CONSIGNE DE LA TÂCHE: D'après le texte sur les débuts du choro, en quelle année Joaquim Antonio da Silva Calado forma-t-il le groupe « Choro Carioca » ?

TEXTE EXTRAIT:

Joaquim Antonio da Silva Calado (1848-1880)
Le premier compositeur à écrire des pièces appelées choros fut Joaquim Antonio da Silva Calado (1848-1880), un mulâtre né à Rio de Janeiro dans une famille d’anciens esclaves. Il était un flûtiste virtuose, un interprète d’une grande renommée et le premier compositeur Brésilien à populariser les formes musicales autochtones connues sous les noms de lundu, polca-lundu et maxixe.
En 1870, il forma le groupe “Choro Carioca,” premier ensemble à porter le nom de ce genre musical, l’adjectif “Carioca” étant la désignation courante des habitants de Rio. Le groupe comprenait une flûte, deux guitares et un cavaquinho, instrumentation semblable a celle de la modinha ou des ensembles de “musique de barbiers”. La composition la plus connue de Calado, “A Flor Amorosa,” est considérée par beaucoup comme le premier choro écrit.
Francisca Hedwiges « Chiquinha » Gonzaga (1847-1935)
La première musicienne de formation classique à avoir adopté le style du choro fut Francisca Hedwiges Gonzaga (1847-1935), mieux connue sous le surnom de “Chiquinha”, la petite.
Pianiste, compositrice et chef d’orchestre, Gonzaga fut attirée par les compositions populaires qu’elle entendait jouer par des ensembles de musiciens de rue, dont elle incorpora les rythmes et les éléments harmoniques dans sa musique pour piano et ses chansons. En 1877 elle composa “Atrahente,” désigné comme polka, mais où de toute évidence elle essaya de reproduire le style d’exécution improvisé du choro.
Dans l’évolution de la musique urbaine de danse de Rio de Janeiro, Chiquinha Gonzaga joua un rôle décisif car elle recréa l’essence des choros authentiques en les mélangeant avec les danses européennes de salon en vogue à l’époque.

DONNÉES ENREGISTRÉES:
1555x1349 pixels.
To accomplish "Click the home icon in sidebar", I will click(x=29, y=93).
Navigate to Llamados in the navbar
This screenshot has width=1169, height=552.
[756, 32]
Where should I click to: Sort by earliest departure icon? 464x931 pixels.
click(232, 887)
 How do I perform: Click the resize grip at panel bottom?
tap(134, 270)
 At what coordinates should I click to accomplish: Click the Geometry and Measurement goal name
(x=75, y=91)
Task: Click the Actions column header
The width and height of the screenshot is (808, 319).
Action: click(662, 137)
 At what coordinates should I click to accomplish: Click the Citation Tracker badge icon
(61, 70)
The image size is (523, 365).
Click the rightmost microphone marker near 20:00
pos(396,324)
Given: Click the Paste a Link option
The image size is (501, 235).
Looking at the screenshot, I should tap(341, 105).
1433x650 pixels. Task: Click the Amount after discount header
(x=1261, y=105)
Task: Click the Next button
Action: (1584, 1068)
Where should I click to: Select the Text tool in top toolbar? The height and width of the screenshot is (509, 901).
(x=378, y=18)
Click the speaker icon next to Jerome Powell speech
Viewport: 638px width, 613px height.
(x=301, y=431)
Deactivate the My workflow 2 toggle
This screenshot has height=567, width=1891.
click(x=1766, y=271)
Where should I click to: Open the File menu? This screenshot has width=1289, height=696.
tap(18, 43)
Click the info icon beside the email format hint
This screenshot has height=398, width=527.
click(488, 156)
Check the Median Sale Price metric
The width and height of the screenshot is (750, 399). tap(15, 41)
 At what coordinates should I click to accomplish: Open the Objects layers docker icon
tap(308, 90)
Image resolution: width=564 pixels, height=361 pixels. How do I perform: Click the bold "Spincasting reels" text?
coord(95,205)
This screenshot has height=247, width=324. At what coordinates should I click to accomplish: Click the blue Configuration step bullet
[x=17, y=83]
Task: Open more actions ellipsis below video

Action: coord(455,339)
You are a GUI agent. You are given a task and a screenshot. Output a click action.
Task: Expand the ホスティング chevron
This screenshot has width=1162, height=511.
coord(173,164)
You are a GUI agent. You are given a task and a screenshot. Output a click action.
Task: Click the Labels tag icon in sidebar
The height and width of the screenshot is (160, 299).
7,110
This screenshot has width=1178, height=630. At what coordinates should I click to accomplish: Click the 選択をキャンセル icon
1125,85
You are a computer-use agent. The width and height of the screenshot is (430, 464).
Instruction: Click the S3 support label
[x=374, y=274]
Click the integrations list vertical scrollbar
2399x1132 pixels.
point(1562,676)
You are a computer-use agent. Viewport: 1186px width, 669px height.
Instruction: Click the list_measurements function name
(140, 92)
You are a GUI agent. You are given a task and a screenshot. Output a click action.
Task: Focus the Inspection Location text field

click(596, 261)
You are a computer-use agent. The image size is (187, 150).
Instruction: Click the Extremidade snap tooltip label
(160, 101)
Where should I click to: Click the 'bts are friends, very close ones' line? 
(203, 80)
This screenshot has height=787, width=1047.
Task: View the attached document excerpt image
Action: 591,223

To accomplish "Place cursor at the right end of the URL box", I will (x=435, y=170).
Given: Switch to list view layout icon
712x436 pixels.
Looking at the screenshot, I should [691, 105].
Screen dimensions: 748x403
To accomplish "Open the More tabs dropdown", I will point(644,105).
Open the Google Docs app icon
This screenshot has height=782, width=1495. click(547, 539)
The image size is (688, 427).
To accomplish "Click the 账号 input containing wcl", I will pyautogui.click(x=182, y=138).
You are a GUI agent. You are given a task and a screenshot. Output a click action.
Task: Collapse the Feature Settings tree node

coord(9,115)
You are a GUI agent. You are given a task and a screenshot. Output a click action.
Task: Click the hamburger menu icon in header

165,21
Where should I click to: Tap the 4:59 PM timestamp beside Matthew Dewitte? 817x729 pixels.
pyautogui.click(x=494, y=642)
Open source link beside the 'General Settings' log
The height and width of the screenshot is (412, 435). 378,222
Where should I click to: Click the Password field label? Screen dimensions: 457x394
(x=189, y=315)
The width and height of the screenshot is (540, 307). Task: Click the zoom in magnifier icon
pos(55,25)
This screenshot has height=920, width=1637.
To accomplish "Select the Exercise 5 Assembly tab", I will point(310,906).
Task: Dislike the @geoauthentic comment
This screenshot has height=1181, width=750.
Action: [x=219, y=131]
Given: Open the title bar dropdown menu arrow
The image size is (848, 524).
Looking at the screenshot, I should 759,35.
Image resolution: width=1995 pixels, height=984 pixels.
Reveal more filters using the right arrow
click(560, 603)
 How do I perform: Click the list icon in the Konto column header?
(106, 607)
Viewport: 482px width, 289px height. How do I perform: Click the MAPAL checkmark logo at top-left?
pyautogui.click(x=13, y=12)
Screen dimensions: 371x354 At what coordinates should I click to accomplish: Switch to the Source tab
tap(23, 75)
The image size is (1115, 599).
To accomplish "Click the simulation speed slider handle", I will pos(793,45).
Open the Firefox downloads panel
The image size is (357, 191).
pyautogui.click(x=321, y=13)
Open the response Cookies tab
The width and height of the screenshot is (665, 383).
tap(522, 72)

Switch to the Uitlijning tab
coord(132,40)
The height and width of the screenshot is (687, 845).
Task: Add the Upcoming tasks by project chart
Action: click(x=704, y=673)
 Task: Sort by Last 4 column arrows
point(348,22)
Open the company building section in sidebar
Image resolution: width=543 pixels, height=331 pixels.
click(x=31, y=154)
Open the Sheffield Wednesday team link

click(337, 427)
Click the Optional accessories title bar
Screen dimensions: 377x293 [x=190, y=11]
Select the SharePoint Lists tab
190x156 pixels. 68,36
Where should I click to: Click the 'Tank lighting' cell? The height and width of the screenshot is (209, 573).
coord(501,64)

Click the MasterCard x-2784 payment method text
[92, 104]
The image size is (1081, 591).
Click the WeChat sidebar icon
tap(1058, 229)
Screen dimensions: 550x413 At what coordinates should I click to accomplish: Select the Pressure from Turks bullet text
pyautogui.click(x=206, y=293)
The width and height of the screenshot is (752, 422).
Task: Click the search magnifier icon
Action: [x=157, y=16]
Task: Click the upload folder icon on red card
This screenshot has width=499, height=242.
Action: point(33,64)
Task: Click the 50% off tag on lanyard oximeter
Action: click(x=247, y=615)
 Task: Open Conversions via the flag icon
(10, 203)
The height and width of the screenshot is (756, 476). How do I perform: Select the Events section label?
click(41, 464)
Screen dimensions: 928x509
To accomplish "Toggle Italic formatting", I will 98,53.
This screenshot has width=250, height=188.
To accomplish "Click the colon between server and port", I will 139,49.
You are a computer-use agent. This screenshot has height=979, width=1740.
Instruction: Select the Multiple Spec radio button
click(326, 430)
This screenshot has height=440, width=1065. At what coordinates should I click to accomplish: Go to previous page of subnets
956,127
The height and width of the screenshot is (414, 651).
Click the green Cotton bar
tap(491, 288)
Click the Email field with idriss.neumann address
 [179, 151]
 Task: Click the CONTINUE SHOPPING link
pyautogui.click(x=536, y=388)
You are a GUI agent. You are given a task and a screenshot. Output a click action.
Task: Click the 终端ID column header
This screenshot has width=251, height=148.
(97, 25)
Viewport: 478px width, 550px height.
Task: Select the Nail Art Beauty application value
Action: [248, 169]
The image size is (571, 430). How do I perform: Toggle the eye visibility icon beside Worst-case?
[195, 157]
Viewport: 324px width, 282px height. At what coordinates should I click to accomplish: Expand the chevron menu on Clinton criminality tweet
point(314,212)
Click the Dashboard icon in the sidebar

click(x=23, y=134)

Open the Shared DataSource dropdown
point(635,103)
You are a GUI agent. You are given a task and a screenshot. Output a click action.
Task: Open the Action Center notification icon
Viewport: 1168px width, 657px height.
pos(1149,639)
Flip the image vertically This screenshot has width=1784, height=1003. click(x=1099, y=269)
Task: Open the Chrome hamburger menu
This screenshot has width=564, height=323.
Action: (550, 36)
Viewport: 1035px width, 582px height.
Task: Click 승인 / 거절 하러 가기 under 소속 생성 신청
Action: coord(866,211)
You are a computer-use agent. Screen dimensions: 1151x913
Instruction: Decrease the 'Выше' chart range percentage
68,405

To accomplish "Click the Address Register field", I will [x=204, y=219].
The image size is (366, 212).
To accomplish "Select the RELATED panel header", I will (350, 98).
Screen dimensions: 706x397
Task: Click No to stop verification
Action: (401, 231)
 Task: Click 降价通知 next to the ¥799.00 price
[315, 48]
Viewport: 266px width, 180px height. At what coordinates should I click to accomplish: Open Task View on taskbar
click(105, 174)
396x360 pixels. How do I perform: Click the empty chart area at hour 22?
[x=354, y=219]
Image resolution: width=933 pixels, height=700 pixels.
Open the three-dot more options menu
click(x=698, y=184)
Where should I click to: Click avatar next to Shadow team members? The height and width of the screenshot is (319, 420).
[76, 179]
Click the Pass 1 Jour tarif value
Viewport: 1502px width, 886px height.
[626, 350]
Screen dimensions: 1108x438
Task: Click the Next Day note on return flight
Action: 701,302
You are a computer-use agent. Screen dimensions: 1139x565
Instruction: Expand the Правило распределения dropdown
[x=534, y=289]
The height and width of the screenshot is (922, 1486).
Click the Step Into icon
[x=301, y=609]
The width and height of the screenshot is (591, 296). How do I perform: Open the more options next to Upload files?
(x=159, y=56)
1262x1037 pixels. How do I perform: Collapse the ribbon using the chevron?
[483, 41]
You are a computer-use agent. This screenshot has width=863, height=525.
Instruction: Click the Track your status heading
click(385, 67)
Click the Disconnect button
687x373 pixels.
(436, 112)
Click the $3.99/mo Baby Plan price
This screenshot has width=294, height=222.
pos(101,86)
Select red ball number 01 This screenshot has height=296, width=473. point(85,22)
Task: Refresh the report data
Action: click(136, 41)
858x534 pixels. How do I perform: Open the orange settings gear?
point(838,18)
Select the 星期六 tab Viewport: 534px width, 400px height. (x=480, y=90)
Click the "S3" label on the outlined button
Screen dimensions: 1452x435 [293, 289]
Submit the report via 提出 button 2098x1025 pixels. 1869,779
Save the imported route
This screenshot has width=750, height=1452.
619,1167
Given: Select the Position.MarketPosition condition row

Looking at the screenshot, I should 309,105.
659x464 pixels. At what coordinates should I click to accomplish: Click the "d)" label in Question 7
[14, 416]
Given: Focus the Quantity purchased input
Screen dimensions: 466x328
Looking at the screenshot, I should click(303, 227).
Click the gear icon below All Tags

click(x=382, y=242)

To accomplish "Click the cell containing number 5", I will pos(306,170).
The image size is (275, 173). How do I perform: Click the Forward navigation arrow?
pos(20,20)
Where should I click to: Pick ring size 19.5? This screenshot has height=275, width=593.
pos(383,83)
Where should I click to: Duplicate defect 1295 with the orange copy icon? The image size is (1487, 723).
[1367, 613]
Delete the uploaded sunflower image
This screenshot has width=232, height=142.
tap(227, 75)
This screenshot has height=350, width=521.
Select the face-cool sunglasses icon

PROBLÈME RÉSOLU: En 1870.